Bornito de Sousa défend l'unification de l'orthographe des toponymes

  • Le vice-président de la République, Bornito de Sousa
Luanda – Le vice-président de la République, Bornito de Sousa, a défendu vendredi, à Luanda, l'unification de l'orthographe des toponymes, en respectant les règles pour éviter les erreurs.

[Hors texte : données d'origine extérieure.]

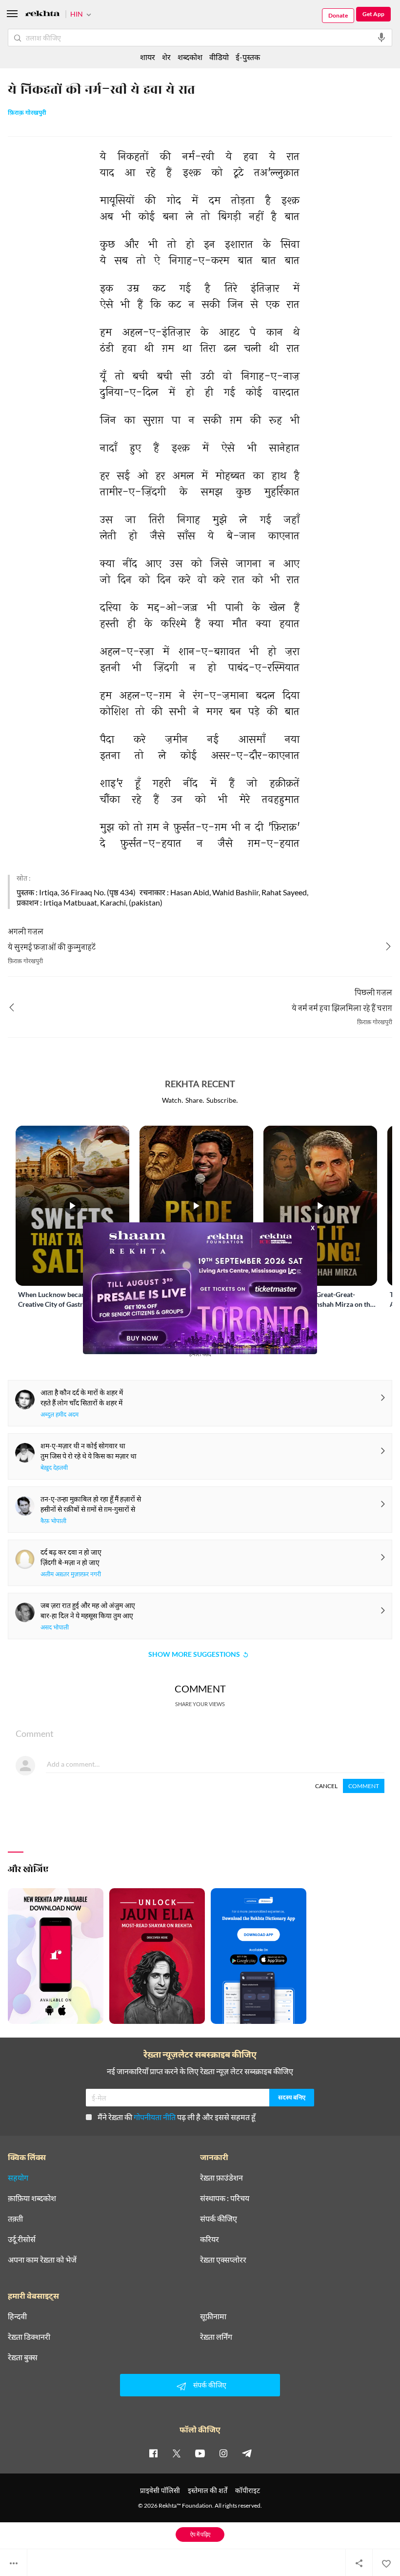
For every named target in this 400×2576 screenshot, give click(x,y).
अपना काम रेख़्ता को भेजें (42, 2260)
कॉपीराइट (247, 2490)
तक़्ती (15, 2219)
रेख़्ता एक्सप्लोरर (223, 2260)
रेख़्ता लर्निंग (216, 2337)
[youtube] (200, 2453)
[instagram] (223, 2453)
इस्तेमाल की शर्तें (207, 2490)
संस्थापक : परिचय (224, 2198)
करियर (209, 2239)
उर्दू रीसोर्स (22, 2239)
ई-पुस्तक (248, 57)
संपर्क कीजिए (218, 2219)
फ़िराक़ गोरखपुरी (27, 113)
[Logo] (42, 15)
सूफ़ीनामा (213, 2316)
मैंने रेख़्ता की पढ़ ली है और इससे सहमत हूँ (177, 2117)
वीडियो (219, 57)
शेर (166, 57)
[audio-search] (381, 37)
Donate (338, 15)
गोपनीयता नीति (155, 2117)
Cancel (326, 1786)
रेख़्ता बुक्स (23, 2357)
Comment (363, 1786)
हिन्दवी (17, 2316)
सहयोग (18, 2178)
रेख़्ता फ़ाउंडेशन (221, 2178)
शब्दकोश (190, 57)
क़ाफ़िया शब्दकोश (32, 2198)
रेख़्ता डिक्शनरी (29, 2337)
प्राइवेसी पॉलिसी (160, 2490)
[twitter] (176, 2453)
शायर (147, 57)
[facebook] (153, 2453)
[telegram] (247, 2453)
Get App (373, 14)
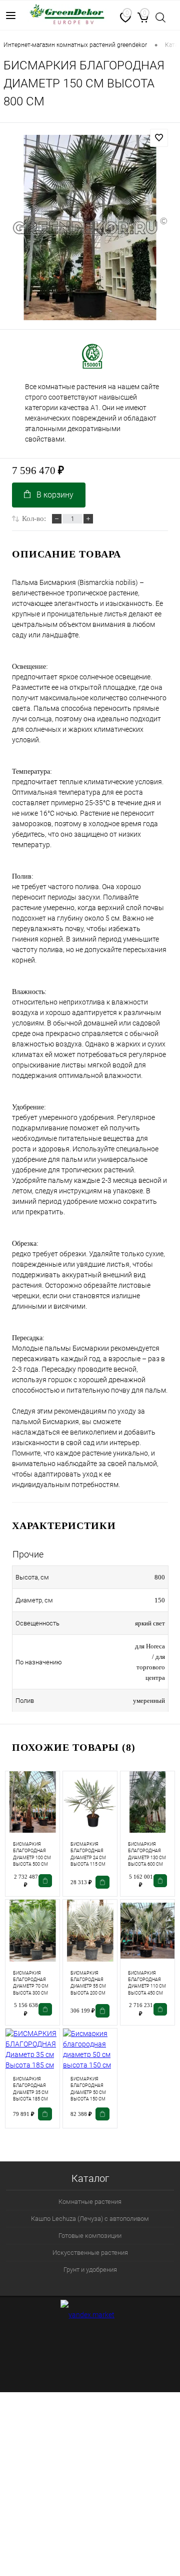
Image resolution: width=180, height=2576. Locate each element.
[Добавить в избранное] (159, 138)
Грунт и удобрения (90, 2269)
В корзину (55, 495)
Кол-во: (34, 518)
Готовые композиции (90, 2235)
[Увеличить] (90, 227)
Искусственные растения (90, 2252)
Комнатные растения (90, 2201)
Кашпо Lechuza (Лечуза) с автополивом (90, 2218)
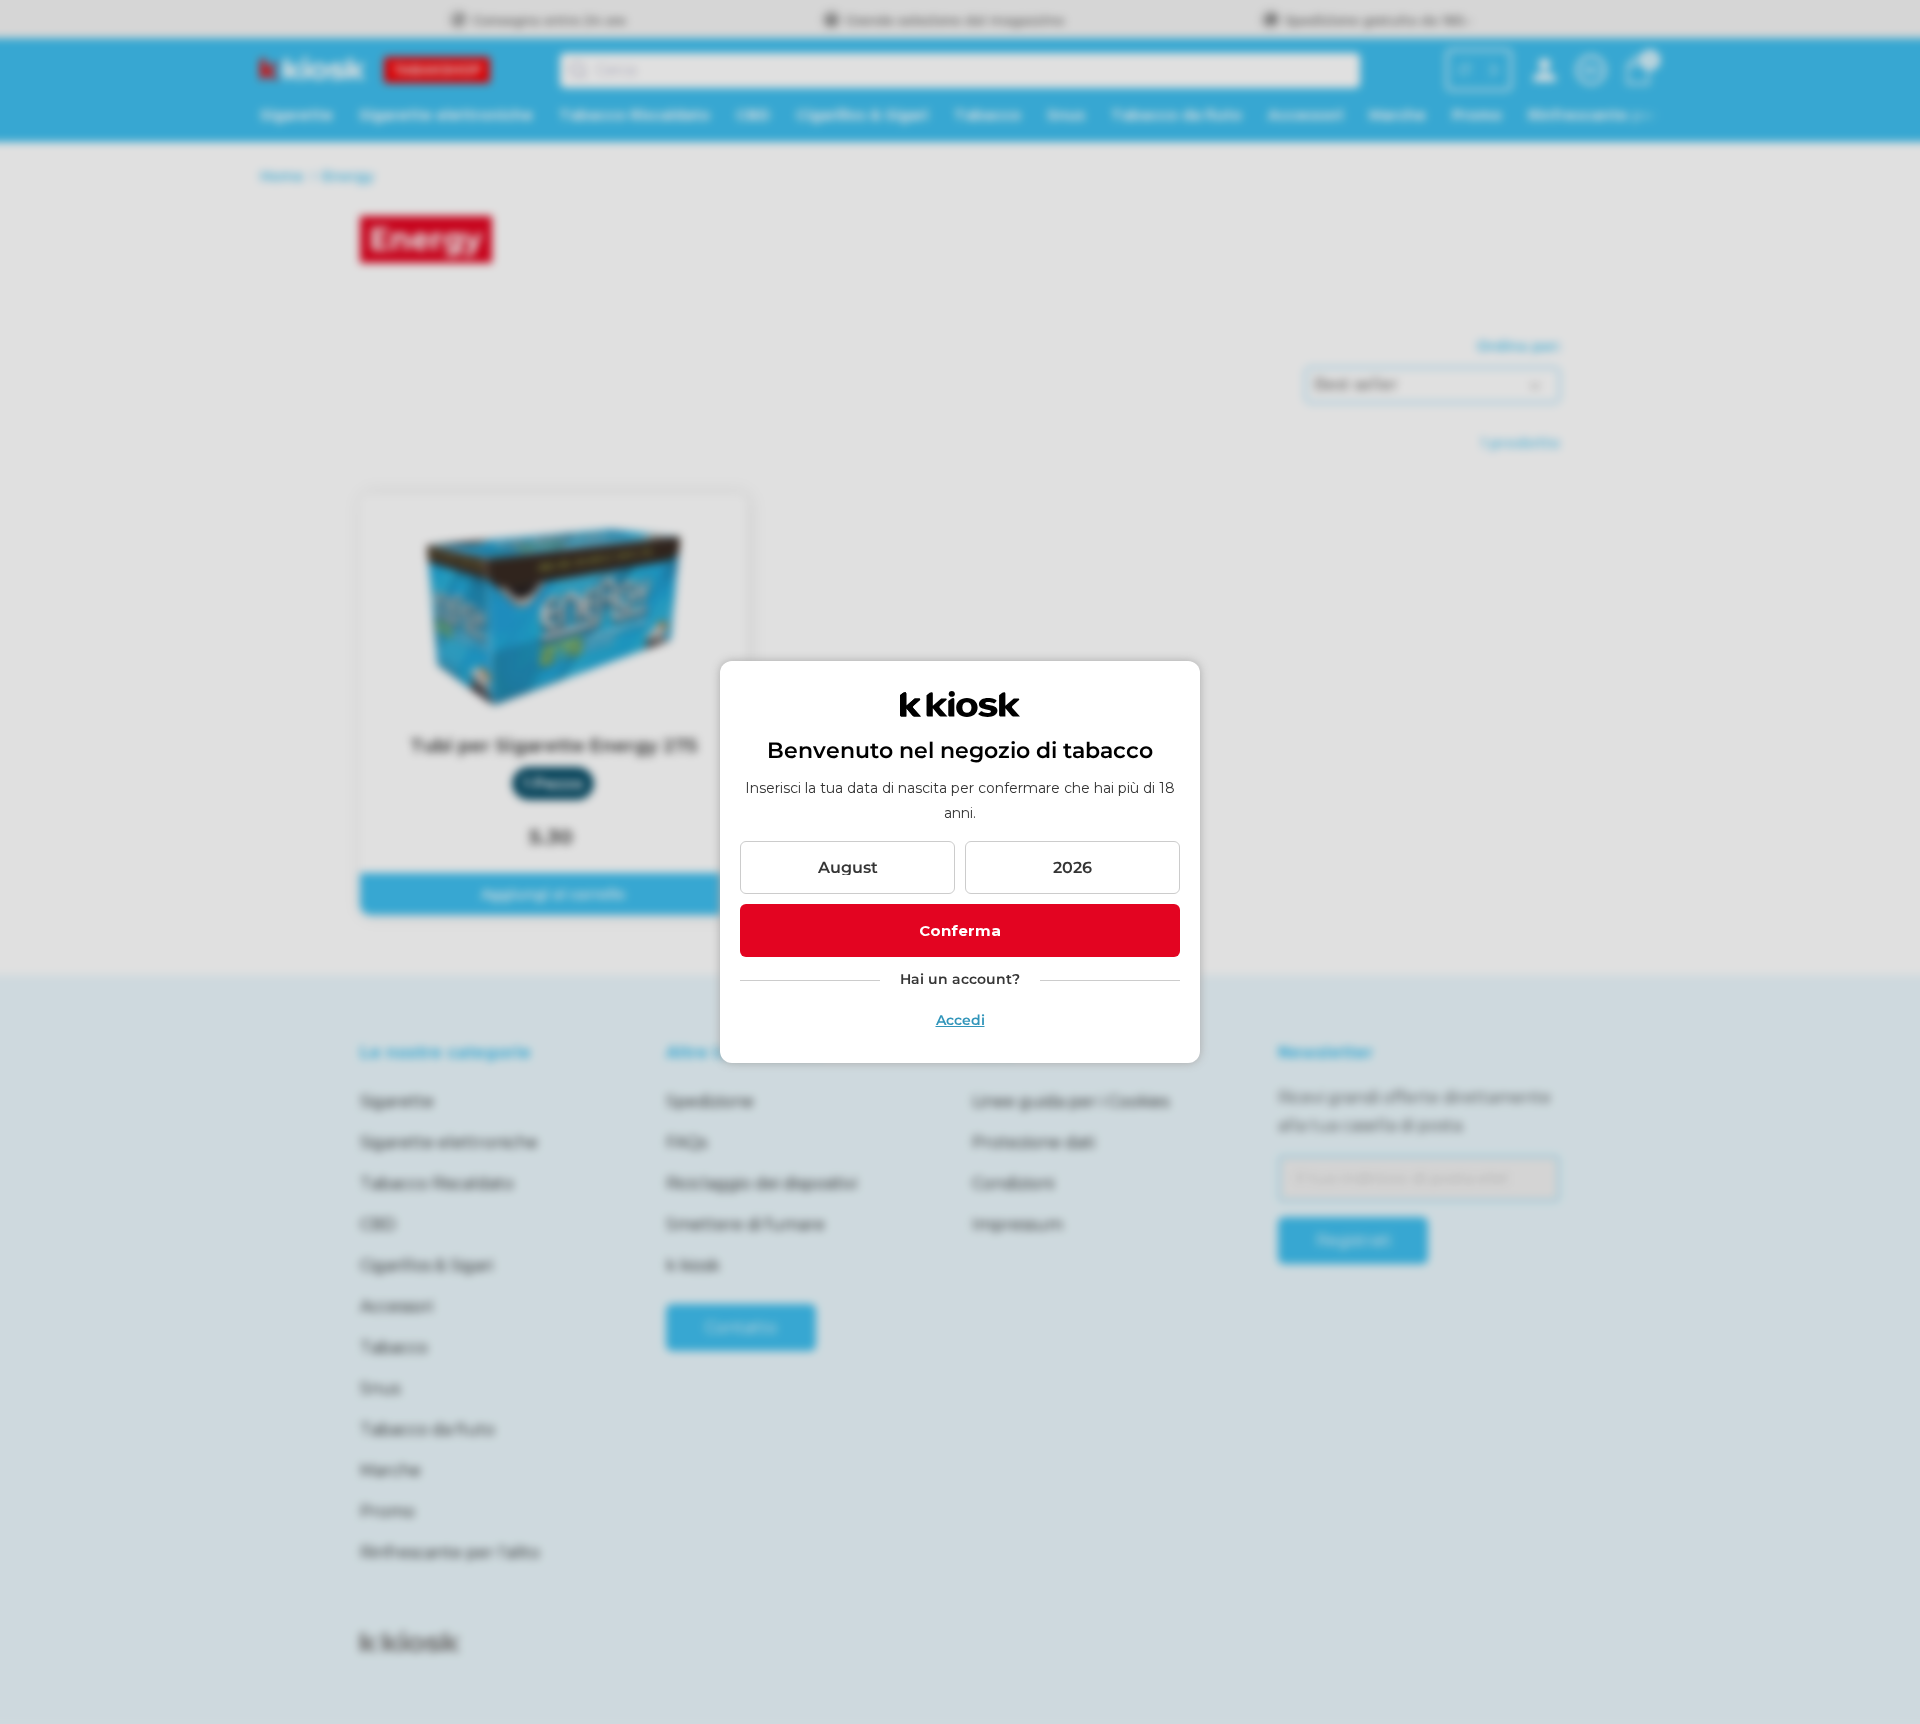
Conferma (960, 930)
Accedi (960, 1020)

Bornito de Sousa, qui s'exprimait lors de l'atelier provincial sur «Toponymie, principes et orientations, référence mémorielle dans le développement urbain », a déclaré que la loi établit, parmi les règles, que les localités existant depuis l'époque coloniale doivent conserver l'orthographe latine, telle que Cabinda, Cuanza Norte et Cuando Cubango.

 

A titre d'exemple, le vice-président de la République a justifié que si un fonctionnaire écrivait Catete avec un C et un autre avec un K, cela donnerait, dans le mode recherche, des emplacements différents.

 

En ce sens, il a fait valoir que, pour l'attribution d'un nom dans la langue nationale africaine, l'Institut des langues nationales ou une institution universitaire devrait être consulté pour éviter les erreurs. « Si nous avons l'intention d'écrire dans la langue nationale, nous devons le faire correctement », a-t-il souligné.

 

Il a démystifié l'idée de mettre un K dans un mot pour donner l'idée d'un nom dans la langue nationale, résultant en des orthographes qui ne sont ni portugaises ni aucune autre langue, créant un "créole à une lettre", dans ce cas de K.

 

Il a signalé comme une autre incongruité l'orthographe de la monnaie nationale, le Kwanza, qui fait le pluriel Kwanzas, quand les langues nationales font le pluriel en préfixant et non en suffixant.

 

Pour Bornito de Sousa, les langues parlées en Angola, dont le portugais, sont nationales, le portugais étant le patrimoine immatériel de l'humanité.

 

« Je me demande pourquoi ils n'alignent pas l'alphabet des langues nationales africaines avec ceux des autres d'origine bantoue » ? "Je ne vois pas de textes en portugais ou dans la langue nationale africaine sans mots de l'un ou de l'autre, c'est pourquoi j'appelle à réaliser des études qui adoptent un seul alphabet, dans un effort d'agrégation", a-t-il déclaré.

 

Le vice-président de la République a ainsi salué les efforts de l'Exécutif dans l'attribution et la généralisation du nombre de police ou d'applications qui permettent de localiser des adresses dans le pays depuis n'importe quelle partie du globe.

 

Bornito de Sousa, qui s'exprimait lors de l'atelier provincial sur «Toponymie, principes et orientations, référence mémorielle dans le développement urbain », a déclaré que la loi établit, parmi les règles, que les localités existant depuis l'époque coloniale doivent conserver l'orthographe latine, telle que Cabinda, Cuanza Norte et Cuando Cubango.

 

A titre d'exemple, le vice-président de la République a justifié que si un fonctionnaire écrivait Catete avec un C et un autre avec un K, cela donnerait, dans le mode recherche, des emplacements différents.

 

En ce sens, il a fait valoir que, pour l'attribution d'un nom dans la langue nationale africaine, l'Institut des langues nationales ou une institution universitaire devrait être consulté pour éviter les erreurs. « Si nous avons l'intention d'écrire dans la langue nationale, nous devons le faire correctement », a-t-il souligné.

 

Il a démystifié l'idée de mettre un K dans un mot pour donner l'idée d'un nom dans la langue nationale, résultant en des orthographes qui ne sont ni portugaises ni aucune autre langue, créant un "créole à une lettre", dans ce cas de K.

 

Il a signalé comme une autre incongruité l'orthographe de la monnaie nationale, le Kwanza, qui fait le pluriel Kwanzas, quand les langues nationales font le pluriel en préfixant et non en suffixant.

 

Pour Bornito de Sousa, les langues parlées en Angola, dont le portugais, sont nationales, le portugais étant le patrimoine immatériel de l'humanité.

 

« Je me demande pourquoi ils n'alignent pas l'alphabet des langues nationales africaines avec ceux des autres d'origine bantoue » ? "Je ne vois pas de textes en portugais ou dans la langue nationale africaine sans mots de l'un ou de l'autre, c'est pourquoi j'appelle à réaliser des études qui adoptent un seul alphabet, dans un effort d'agrégation", a-t-il déclaré.

 

Le vice-président de la République a ainsi salué les efforts de l'Exécutif dans l'attribution et la généralisation du nombre de police ou d'applications qui permettent de localiser des adresses dans le pays depuis n'importe quelle partie du globe.